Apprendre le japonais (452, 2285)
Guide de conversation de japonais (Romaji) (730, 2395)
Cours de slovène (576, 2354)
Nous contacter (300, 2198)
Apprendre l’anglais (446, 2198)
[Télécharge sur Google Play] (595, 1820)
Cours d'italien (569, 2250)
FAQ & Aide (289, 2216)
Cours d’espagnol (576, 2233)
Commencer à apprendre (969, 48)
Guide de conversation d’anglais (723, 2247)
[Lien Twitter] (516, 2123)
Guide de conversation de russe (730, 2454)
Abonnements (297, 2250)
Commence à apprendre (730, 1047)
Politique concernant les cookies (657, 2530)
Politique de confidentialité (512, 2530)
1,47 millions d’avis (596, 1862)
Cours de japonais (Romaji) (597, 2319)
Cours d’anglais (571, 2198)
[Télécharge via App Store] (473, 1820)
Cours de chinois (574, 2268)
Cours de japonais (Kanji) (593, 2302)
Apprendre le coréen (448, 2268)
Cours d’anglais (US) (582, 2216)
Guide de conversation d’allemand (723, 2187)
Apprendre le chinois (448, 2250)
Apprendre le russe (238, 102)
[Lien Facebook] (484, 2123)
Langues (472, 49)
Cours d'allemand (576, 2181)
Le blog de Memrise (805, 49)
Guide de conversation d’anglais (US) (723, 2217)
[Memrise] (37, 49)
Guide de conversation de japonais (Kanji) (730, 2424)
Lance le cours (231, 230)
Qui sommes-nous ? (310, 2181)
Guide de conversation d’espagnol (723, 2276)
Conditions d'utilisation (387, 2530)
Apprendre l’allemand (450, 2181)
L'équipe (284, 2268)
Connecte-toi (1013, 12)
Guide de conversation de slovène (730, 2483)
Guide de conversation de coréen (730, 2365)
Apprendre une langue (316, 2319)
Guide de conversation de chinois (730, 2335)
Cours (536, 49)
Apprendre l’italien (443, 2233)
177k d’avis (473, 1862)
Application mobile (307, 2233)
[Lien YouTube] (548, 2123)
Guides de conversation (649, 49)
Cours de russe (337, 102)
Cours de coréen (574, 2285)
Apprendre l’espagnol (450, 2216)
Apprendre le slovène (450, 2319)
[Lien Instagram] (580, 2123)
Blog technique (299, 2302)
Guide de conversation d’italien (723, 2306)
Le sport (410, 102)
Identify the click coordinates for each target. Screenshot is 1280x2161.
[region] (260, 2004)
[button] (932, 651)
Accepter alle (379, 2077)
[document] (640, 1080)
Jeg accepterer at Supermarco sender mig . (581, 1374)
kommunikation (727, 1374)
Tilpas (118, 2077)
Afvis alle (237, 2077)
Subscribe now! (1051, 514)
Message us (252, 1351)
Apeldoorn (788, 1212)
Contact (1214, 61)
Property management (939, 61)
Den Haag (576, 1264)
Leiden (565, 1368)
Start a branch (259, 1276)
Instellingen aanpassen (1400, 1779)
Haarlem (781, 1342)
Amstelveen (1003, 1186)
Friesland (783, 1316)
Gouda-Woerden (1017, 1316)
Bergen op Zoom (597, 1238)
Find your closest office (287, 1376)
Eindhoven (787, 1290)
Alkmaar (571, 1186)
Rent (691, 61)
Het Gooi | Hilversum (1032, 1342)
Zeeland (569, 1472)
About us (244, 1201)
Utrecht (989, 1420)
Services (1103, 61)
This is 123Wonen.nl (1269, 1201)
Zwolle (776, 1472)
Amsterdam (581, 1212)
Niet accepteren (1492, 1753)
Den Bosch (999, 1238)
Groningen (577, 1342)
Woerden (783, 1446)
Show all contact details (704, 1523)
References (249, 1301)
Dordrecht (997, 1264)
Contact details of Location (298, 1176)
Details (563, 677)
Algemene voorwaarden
====================
__Problem details__
Lines to set down from above: the line with "Identify the click", the line with "Start a branch (259, 1276)", and every line between, each exactly as written.

__Result for this task__
Identify the click coordinates for each target. Screenshot is 1280x2161.
[region] (260, 2004)
[button] (932, 651)
Accepter alle (379, 2077)
[document] (640, 1080)
Jeg accepterer at Supermarco sender mig . (581, 1374)
kommunikation (727, 1374)
Tilpas (118, 2077)
Afvis alle (237, 2077)
Subscribe now! (1051, 514)
Message us (252, 1351)
Apeldoorn (788, 1212)
Contact (1214, 61)
Property management (939, 61)
Den Haag (576, 1264)
Leiden (565, 1368)
Start a branch (259, 1276)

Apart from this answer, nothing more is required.